Al posto dei partigiani e dei volontari della guerra oggi si istruiscono i cittadini a fornire il pronto soccorso ai feriti. «È la cosa migliore che possiamo fare – dice la deputata indipendente dell’oblast Katerina Sukhomlinova – perché nessuno si abitua mai alla guerra. Nel 2014 eravamo impreparati, la pace era un fatto normale. Poi si è dovuto imparare a sparare per riottenere quella pace». Ma se davvero ci sarà l’invasione lei cosa farà? «L’invasione sarebbe un boomerang per Putin: anche se avvenisse, non potrebbe mai tenere questo territorio. La resistenza sarebbe fortissima». Lei non scapperà? «Lo farà mia figlia. Ha 17 anni, merita una vita migliore. Abbiamo tanti parenti disseminati per tutta l’Ucraina. Una casa la troverà comunque. Noi abbiamo pronta una valigetta con denaro e medicine. Il resto si vedrà». Due mesi fa la municipalità di Mariupol ha ordinato una batteria di sirene. «Non le avevamo – ammette Katerina – ma in compenso non avevamo neppure una mappa dei rifugi. Ce ne sono tanti, ma pochi sanno dove trovarli e soprattutto quante persone può contenere il singolo rifugio». Ma davvero non ci sono più volontari per il fronte? «Ci saranno di sicuro, ma il Covid ha bloccato l’ingresso degli emigrati ucraini in Israele.
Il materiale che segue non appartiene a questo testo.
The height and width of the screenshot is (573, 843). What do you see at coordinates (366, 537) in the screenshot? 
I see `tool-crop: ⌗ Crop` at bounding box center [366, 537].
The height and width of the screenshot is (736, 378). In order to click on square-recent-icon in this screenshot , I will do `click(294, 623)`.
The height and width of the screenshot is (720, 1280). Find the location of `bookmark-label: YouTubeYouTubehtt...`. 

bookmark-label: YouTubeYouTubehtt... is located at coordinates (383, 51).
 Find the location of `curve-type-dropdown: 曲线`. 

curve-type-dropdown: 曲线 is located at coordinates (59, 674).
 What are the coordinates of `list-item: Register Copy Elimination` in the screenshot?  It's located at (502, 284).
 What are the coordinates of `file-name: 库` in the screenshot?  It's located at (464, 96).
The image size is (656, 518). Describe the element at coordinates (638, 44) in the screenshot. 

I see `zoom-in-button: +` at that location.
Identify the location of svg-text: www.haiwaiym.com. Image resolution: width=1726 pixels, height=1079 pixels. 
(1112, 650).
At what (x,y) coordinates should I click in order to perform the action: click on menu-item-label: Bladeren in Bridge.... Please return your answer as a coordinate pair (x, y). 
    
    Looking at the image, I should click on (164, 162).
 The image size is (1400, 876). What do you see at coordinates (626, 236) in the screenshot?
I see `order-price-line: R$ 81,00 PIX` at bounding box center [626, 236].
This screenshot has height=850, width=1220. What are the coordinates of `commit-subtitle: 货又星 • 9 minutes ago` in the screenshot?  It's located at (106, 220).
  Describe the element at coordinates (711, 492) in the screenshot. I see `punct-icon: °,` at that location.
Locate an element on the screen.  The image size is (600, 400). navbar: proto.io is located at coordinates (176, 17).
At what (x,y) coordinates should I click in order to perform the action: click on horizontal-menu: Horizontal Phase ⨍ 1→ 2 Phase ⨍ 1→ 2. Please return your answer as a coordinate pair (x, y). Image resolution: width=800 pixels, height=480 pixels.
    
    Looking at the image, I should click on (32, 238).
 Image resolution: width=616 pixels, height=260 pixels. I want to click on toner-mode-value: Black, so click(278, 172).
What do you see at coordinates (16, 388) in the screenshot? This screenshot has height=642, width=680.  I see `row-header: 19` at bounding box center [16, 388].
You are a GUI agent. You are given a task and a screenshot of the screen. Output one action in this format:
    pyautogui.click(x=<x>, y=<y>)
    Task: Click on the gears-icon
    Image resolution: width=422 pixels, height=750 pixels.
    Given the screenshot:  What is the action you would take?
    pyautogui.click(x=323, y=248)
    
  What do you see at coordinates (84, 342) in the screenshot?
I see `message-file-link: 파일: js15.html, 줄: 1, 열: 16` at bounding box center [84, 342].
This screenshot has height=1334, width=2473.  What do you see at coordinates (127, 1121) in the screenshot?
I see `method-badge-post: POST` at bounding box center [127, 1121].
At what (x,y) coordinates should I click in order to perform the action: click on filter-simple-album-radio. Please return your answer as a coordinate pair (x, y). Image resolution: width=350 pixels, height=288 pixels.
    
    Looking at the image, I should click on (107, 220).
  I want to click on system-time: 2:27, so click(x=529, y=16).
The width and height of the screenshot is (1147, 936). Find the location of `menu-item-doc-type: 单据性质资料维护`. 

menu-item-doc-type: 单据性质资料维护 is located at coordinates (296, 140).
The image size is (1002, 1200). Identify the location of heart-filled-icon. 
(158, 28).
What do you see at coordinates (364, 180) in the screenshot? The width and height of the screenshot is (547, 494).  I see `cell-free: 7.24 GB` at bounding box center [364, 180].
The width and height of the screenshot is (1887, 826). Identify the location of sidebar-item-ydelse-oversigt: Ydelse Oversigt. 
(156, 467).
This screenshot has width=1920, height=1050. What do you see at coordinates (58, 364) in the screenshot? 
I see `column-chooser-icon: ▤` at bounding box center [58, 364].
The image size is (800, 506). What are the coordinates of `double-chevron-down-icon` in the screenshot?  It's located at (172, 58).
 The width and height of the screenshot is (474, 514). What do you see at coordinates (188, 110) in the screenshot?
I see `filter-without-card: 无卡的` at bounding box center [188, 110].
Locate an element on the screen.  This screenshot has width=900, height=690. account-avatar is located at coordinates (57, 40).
Ci avevano promesso un corso di sopravvivenza come lo sanno fare loro, ma non è stato possibile».
Al sonnolento torpore di Mariupol la voce di Joe Biden arriva fiacca e sfibrata. Lo sapete che il presidente americano ha messo in guardia Zelensky sulla possibilità che Kiev venga saccheggiata dalle truppe russe? «È da un paio di settimane che ho chiuso occhi e orecchie – dice una giovane signora appena uscita dal mercato rionale –, non voglio sapere niente e non voglio passare la vita nell’angoscia ». Una coppia di cigni fa lo slalom sulle acque parzialmente ghiacciate. Il porto di Mariupol si specchia mesto nel Mar d’Azov. Sono acque basse, non più di tredici metri di profondità. D’estate ci si sposta più a sud a far finta che quella brulla distesa di sabbia sia la Saint Tropez del Mar Nero, come lo erano fino a poco tempo fa Yalta e Sebastopoli in Crimea. E basso è pure il ponte che Putin ha fatto costruire a Kerch: solo 35 metri, così le navi mercantili che attraccavano a Mariupol non possono più entrare.
Dice il sindaco Vadym Boychenko che la guerra imminente, quella agitata da Biden, «è solo un bluff». Gli si vorrebbe credere, ma soprattutto su una cosa ha ragione: il campo di battaglia per il momento non è sul terreno, ma sui mezzi di informazione e soprattutto di disinformazione. E quella la Russia l’ha già vinta. Manca solo che strappi Mariupol al suo destino.